One apparent solution to problems of storage stability would be to produce the bioactive agent in dried form and, indeed, such compositions are marketed for some bioactive agents, such as B. thuringiensis. However, drying is not suitable for all organisms. Some are too sensitive to be completely dried; others show difficulties in becoming activated or reconstituted on contact with water.
In a few cases, formulation of mycopesticides (fungal materials that act as pesticides against other organisms including other fungi and weeds) has been done in the form of so-called “invert emulsions”, i.e. water-in-oil emulsions (as opposed to the much more typical oil-in-water emulsions). Such formulations are discussed, for instance, in Amsellem et al., Phytopathology 80:925 (1990), Connick et al., Weed Technology 5:442 (1991), Womack et al., Pesticide Science 37:337 (1993), Boyette et al., Weed Science 41:497 (1993), Yang et al., Phytopathology 83:953 (1993), Boyette, Weed Technology 8:526 (1994), Egley et al., Weed Science 43:312 (1995), and Womack et al., Biological Control 6:23 (1996). These works typically involved mycoherbicides contained in a water-in-oil emulsion, in which the oil often was a vegetable oil such as corn oil. A surfactant was often used, such as Myverol 18-89, a monomeric surfactant. These publications described effectiveness of the application of the pesticide in question, with the testing being done either in glasshouses or at field research stations. However, storage stability was not an essential aspect of the formulations, as they seem to have been prepared specifically for the tests in question, and so would likely not have been stored for any significant time. In addition, the invert emulsions described in such publications proved to be difficult to handle in general, and particularly difficult to spray.

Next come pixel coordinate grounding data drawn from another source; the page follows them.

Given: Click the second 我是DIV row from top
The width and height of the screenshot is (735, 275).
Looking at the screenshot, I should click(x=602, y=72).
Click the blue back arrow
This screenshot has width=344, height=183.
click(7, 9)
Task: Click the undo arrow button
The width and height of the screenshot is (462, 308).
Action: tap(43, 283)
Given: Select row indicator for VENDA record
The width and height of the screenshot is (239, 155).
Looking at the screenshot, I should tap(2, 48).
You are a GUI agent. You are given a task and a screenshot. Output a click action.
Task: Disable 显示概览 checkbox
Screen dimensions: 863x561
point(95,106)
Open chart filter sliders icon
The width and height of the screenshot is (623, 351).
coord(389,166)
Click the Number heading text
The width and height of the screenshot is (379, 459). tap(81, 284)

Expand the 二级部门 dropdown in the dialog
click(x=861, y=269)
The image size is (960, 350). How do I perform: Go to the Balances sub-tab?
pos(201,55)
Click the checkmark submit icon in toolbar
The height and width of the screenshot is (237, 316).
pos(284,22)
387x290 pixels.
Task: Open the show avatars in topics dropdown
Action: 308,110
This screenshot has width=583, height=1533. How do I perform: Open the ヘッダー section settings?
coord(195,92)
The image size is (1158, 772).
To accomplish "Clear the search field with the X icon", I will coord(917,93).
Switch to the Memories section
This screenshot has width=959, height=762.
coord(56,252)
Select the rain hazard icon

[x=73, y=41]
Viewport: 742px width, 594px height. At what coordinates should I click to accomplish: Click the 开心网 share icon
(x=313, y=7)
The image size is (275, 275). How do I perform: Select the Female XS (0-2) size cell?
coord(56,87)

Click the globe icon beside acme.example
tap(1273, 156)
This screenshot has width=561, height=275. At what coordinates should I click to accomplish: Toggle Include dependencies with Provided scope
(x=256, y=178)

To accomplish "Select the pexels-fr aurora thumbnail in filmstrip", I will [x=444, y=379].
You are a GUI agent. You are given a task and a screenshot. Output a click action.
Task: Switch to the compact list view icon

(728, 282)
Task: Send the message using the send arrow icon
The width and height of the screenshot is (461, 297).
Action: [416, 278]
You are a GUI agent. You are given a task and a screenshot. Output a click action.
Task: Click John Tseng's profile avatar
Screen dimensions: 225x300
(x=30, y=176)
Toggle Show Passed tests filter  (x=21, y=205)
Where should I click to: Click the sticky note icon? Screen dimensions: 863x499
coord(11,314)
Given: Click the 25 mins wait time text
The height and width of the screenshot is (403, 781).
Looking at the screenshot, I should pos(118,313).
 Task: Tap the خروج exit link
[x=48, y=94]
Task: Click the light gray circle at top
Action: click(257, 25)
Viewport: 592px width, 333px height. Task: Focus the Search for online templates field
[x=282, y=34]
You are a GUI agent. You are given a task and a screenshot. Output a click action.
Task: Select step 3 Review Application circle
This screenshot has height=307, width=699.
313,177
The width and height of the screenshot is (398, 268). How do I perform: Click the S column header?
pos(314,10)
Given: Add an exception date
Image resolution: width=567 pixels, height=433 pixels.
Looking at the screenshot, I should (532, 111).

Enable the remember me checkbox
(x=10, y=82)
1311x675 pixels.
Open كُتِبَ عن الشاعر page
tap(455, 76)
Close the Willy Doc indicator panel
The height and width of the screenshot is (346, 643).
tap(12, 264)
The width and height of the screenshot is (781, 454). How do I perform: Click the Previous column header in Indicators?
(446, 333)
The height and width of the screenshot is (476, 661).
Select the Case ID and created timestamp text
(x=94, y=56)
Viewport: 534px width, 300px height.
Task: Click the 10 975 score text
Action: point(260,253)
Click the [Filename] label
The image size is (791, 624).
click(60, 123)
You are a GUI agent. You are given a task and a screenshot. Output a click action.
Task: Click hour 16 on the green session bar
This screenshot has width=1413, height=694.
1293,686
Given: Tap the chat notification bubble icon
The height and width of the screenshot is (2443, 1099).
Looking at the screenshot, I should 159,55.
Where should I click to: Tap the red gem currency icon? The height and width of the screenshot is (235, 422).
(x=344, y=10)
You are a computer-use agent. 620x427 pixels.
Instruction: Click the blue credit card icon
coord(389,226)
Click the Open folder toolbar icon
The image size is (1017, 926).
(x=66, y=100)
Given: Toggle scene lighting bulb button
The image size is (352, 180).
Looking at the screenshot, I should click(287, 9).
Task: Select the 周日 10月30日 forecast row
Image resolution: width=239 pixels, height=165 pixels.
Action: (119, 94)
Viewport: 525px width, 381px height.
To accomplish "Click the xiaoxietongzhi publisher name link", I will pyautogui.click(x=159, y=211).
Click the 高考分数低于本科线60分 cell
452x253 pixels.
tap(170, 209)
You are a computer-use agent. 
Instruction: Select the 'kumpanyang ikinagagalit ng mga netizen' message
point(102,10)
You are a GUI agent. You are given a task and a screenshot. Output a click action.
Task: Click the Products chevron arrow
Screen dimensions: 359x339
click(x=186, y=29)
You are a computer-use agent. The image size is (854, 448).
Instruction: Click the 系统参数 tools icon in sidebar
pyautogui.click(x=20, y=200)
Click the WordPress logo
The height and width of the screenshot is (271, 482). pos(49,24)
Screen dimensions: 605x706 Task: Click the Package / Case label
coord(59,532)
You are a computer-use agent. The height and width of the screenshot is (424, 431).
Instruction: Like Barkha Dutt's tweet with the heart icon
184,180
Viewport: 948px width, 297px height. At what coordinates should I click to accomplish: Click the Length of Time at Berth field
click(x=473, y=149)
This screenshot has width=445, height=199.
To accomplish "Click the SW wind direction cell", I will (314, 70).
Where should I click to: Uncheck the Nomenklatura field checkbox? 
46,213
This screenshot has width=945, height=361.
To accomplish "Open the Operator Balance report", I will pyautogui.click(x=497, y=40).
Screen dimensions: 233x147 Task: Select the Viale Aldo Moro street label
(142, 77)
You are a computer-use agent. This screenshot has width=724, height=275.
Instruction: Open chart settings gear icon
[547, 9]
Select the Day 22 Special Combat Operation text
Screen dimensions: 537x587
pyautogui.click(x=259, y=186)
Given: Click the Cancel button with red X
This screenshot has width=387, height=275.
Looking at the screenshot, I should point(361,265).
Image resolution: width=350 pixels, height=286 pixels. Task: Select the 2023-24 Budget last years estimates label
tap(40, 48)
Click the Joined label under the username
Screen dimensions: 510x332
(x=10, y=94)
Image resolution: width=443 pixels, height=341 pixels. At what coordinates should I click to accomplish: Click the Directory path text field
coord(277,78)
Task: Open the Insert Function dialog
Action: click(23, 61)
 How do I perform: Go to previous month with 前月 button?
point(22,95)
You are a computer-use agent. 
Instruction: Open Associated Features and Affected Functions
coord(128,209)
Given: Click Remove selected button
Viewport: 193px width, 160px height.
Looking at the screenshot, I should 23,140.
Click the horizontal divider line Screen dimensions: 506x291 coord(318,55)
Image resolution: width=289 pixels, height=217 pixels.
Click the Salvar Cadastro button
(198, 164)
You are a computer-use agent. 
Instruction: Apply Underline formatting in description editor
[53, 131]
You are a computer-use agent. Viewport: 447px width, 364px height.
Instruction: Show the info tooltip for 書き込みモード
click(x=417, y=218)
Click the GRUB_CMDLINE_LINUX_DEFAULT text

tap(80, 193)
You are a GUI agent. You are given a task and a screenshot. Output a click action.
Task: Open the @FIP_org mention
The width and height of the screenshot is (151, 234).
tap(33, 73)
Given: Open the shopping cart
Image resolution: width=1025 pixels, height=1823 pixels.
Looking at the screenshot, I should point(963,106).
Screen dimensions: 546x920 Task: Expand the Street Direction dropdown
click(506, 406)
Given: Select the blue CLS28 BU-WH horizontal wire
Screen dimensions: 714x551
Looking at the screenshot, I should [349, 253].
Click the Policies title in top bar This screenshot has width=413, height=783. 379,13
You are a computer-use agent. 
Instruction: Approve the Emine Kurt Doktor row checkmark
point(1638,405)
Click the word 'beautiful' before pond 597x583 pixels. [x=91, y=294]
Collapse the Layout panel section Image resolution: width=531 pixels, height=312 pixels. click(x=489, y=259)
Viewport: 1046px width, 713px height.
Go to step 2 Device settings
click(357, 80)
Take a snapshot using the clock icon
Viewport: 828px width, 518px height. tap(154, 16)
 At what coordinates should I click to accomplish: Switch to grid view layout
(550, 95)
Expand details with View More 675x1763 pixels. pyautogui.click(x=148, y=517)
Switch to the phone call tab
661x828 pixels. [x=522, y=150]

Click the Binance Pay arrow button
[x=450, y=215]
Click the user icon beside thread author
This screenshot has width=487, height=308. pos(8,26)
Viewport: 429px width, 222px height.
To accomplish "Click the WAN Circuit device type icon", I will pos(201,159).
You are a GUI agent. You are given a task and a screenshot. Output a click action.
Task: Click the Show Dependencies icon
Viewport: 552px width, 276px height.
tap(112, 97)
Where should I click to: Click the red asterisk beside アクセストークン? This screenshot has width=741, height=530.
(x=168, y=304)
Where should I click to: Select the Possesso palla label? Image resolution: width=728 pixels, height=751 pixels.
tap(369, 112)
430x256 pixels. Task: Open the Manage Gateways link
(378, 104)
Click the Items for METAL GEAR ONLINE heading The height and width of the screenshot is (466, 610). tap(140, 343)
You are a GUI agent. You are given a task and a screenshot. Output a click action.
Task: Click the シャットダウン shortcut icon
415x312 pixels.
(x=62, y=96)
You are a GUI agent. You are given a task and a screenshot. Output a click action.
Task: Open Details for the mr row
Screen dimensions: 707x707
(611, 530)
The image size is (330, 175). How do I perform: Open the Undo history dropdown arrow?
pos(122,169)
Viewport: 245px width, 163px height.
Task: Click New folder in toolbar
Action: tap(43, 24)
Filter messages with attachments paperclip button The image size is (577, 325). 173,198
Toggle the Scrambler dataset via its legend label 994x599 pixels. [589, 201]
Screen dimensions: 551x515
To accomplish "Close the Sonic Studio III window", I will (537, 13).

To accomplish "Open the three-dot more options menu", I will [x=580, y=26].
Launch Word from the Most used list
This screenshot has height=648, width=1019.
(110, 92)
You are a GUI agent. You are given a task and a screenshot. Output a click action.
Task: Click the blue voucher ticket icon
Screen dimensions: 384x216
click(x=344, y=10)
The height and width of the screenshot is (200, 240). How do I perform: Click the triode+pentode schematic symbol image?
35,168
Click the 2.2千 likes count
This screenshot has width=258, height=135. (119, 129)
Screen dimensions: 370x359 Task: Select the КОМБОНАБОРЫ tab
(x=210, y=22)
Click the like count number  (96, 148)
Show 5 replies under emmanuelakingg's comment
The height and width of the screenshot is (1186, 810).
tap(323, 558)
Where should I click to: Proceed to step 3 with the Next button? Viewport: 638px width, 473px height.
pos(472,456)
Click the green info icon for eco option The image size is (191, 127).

In addition to use in pest control, biological materials such as fungi and the like are useful in the biotechnology, waste treatment or remediation, pharmaceutical, food, and other industries, where they may serve as catalysts, biodegradation agents, fermentation aids, and diagnostic agents among other uses. Here again, storage-stable cultures would be advantageous. Storage-stable cultures of plant, insect, and animal cells would be valuable, for more convenient preservation and storage of such materials in general.
A control agent for E. lata that can be applied directly to a pruning wound shortly after pruning, and that will have an effective life of up to 4-6 weeks, would be a very desirable product. Likewise, a product for use in controlling mosquitoes, and containing L. giganteum that that would maintain effectiveness after storage, especially if refrigeration is not required, would be very desirable.
The compositions of this invention provide such products.